5 years is frigging long time in computer terms, and your project felt still like giving f-you to the core developers for trying to improve the language. Trying to call the project Python 2.8 was very aggressive and would create a lot of confusion if Guido would accept that.

I'm glad you gave python 3 a try, I feel like the people that were against it didn't write any new application in it, and their experience was porting Python 2 code to 3. It can be very frustrating when Python 3 complains about bugs that Python 2 just ignored, but if you write a python 3 application from scratch you don't even notice the Unicode, and that was the goal.

1 comments

Some of the changes I feel were a step too far though.
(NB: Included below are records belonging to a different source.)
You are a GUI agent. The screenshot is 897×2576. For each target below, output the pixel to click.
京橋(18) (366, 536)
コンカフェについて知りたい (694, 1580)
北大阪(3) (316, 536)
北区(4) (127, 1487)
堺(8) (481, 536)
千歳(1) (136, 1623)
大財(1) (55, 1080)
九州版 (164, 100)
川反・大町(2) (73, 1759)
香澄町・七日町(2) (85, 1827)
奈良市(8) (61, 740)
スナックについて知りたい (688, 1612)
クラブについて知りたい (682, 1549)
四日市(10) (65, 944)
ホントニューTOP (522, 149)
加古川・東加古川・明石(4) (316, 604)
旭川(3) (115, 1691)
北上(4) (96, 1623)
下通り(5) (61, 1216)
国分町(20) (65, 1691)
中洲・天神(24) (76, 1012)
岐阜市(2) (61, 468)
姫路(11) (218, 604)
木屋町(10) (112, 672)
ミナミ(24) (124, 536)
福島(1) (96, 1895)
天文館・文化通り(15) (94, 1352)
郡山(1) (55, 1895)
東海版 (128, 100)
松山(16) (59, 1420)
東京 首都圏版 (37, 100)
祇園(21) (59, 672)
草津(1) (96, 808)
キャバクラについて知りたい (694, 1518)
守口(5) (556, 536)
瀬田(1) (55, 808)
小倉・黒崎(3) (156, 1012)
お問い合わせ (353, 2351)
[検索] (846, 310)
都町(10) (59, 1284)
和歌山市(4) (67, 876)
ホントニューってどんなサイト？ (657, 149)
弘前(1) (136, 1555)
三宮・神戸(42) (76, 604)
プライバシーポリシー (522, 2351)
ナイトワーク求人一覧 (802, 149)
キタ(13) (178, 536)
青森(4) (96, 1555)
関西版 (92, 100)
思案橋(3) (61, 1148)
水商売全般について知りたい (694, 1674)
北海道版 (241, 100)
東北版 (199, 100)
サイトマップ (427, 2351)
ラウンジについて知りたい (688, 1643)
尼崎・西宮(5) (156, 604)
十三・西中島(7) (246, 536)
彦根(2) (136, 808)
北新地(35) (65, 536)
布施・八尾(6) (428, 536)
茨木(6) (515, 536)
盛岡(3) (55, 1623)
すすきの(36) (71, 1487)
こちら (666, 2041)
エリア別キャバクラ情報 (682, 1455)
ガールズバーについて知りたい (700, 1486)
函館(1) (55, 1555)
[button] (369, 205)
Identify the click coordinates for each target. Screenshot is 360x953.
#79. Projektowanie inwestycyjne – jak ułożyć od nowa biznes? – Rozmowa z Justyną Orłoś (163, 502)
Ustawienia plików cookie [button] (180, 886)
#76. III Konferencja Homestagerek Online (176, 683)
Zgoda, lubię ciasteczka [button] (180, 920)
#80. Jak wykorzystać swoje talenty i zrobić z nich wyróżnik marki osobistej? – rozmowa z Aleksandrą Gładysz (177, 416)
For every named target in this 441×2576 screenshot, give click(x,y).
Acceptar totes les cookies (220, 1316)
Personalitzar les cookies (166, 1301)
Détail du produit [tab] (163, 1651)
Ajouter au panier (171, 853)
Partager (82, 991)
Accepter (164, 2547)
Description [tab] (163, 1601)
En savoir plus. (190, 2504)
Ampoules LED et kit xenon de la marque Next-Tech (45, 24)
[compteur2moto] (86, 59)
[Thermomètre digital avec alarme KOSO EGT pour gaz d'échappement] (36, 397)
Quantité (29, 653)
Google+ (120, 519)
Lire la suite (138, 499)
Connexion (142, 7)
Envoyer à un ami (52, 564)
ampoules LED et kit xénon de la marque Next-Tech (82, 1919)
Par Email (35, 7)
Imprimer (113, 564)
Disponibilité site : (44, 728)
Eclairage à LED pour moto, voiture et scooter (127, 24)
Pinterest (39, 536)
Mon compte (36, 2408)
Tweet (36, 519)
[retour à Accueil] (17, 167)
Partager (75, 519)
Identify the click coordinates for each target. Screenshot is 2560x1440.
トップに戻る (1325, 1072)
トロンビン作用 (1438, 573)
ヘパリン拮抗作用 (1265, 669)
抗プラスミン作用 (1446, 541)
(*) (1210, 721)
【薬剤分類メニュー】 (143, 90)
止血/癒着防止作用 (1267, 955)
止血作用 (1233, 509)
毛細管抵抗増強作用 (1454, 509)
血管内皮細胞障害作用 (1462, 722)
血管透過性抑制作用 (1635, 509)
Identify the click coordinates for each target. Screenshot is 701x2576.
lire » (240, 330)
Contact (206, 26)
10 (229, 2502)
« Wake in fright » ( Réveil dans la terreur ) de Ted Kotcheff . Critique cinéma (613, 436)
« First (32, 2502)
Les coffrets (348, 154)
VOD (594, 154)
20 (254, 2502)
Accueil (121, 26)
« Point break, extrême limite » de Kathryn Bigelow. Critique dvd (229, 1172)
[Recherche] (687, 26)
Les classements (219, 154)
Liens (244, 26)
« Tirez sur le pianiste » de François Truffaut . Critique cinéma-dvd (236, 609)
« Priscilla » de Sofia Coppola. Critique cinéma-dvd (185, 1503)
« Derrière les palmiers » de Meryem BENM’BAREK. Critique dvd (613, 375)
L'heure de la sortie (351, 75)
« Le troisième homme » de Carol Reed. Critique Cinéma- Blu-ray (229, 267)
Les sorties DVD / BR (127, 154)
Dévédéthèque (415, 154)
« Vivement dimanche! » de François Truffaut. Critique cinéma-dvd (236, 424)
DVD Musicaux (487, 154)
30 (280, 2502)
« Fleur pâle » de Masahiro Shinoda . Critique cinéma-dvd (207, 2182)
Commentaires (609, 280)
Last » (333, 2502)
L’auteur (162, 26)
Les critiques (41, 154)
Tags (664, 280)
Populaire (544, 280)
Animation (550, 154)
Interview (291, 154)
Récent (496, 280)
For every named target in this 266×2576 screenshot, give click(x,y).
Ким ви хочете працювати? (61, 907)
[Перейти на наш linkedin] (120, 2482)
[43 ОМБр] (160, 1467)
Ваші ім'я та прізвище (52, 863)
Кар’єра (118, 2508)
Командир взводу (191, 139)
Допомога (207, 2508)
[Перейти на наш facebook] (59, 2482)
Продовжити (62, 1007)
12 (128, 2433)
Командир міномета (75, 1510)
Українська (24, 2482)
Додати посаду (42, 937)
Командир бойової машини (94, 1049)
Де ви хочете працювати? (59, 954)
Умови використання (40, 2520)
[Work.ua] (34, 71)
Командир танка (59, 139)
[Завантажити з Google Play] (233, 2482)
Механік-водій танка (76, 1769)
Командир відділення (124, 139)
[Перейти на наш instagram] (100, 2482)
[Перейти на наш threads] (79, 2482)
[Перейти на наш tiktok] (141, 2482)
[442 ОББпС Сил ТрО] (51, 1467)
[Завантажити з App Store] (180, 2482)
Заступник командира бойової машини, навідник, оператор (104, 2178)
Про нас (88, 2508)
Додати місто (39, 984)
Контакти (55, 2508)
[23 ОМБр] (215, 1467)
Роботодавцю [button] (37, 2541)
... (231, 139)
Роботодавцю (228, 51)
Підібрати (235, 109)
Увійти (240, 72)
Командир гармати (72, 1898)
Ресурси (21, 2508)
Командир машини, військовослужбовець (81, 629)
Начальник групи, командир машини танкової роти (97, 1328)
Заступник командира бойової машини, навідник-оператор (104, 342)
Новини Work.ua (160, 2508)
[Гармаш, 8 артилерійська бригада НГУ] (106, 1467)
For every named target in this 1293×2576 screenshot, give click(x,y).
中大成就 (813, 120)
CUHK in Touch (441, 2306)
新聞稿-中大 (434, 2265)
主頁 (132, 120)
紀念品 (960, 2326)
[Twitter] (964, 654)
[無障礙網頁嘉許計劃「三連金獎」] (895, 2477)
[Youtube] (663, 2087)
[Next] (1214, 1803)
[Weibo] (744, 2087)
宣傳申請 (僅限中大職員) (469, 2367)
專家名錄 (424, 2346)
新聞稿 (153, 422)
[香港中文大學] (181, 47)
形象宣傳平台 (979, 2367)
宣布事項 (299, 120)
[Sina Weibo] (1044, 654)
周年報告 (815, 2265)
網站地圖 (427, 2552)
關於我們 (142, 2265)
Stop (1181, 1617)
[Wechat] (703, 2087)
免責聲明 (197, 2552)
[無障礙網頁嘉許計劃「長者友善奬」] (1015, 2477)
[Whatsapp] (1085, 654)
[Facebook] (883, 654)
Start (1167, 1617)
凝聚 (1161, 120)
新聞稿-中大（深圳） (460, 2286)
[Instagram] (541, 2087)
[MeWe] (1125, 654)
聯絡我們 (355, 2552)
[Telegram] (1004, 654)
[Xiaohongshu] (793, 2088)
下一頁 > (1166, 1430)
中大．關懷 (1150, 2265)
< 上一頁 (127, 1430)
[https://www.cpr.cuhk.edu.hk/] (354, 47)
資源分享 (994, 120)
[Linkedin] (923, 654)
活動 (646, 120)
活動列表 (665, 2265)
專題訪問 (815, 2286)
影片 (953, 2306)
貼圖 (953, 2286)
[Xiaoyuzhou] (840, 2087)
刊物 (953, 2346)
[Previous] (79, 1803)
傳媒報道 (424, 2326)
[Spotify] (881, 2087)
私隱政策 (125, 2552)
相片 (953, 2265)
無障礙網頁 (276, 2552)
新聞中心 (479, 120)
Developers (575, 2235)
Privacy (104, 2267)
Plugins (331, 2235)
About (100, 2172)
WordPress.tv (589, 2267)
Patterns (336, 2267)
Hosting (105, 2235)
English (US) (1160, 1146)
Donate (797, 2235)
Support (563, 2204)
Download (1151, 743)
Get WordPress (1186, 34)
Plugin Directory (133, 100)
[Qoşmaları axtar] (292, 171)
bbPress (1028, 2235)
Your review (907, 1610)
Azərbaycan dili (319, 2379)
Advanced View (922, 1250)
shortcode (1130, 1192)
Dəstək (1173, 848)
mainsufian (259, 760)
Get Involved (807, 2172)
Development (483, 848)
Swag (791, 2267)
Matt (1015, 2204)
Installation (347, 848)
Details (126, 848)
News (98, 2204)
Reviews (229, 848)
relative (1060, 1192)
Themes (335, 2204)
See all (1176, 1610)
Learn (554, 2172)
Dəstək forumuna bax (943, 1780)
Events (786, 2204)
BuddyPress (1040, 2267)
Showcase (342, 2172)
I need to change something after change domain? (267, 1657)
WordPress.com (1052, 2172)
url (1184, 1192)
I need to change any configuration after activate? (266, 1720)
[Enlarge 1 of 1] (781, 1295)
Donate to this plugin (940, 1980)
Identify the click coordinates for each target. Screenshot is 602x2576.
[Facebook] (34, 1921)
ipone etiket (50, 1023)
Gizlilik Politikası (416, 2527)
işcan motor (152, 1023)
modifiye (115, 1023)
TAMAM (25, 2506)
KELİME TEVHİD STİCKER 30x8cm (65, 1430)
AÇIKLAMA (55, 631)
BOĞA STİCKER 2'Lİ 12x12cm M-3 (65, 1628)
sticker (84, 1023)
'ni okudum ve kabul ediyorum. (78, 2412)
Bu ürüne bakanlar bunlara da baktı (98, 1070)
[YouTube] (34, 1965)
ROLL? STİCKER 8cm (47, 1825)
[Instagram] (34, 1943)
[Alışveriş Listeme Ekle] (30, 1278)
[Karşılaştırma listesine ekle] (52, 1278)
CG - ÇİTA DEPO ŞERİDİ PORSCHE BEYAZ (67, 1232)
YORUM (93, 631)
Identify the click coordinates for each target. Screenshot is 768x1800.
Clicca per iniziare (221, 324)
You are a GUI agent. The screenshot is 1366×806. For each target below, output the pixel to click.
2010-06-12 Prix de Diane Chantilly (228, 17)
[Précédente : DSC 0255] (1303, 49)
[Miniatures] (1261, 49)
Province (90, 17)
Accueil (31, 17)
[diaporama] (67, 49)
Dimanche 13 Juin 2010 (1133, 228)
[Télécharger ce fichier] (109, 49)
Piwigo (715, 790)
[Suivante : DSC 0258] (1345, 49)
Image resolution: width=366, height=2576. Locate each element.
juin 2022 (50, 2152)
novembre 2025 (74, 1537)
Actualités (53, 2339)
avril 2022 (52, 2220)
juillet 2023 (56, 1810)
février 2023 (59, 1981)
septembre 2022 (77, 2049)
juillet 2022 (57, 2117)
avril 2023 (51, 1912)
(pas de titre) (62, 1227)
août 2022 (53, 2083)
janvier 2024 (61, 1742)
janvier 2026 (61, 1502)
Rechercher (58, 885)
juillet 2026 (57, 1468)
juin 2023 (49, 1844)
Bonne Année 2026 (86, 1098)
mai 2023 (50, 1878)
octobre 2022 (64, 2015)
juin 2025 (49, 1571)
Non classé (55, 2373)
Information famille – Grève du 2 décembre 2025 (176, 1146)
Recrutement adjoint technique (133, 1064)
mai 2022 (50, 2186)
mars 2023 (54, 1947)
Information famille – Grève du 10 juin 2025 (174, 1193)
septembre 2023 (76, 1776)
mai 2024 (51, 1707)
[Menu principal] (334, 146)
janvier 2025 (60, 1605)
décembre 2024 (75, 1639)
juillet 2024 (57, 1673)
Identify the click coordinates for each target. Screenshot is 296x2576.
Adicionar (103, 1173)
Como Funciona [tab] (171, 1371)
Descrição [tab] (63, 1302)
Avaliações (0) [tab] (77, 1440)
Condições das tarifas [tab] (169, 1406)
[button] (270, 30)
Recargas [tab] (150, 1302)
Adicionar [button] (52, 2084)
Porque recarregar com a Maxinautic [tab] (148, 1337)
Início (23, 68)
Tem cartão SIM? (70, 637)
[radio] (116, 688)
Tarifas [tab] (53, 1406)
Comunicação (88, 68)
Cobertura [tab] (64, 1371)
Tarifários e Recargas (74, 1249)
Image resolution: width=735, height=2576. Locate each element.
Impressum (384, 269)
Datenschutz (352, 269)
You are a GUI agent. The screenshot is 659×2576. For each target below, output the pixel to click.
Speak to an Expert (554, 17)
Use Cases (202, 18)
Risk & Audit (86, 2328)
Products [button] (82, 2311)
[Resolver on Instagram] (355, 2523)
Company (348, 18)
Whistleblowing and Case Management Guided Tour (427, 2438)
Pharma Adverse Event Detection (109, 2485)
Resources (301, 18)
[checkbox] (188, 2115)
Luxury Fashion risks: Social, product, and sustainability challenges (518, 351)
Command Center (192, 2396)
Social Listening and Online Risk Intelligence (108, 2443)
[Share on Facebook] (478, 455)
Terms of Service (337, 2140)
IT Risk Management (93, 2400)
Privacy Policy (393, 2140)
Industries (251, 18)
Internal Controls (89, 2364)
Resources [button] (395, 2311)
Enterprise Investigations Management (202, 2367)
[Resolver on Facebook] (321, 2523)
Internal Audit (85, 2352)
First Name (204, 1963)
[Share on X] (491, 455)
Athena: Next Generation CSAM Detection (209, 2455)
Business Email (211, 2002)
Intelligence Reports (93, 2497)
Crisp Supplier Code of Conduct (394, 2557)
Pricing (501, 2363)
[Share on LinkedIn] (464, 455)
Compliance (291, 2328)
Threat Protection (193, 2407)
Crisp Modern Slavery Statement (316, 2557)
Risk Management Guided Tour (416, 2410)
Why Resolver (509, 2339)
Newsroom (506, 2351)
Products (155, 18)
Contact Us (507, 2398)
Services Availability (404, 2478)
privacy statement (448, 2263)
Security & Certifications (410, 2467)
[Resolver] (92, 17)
Completely removing iter{items,values,keys} just made the migration so much more painful. I would say I spend a significant amount of time figuring out if I want to rely on six or if the array is small enough that I can live with unoptimal .items() in py2 throughout the migration. What would've been the issue of keeping .iter*() calls around, with a warning maybe? In general, there's a lot of stuff that could've been kept for backward compatibility, with a warning. It's much easier to slowly fix issues like that over time as you maintain code than to have to convert it all in one go, which put a giant barrier for people want to switch.
pylint --py3k found many of these, and mypy the rest (granted you had to specify proper types)

But I agree, the warning would be a good idea.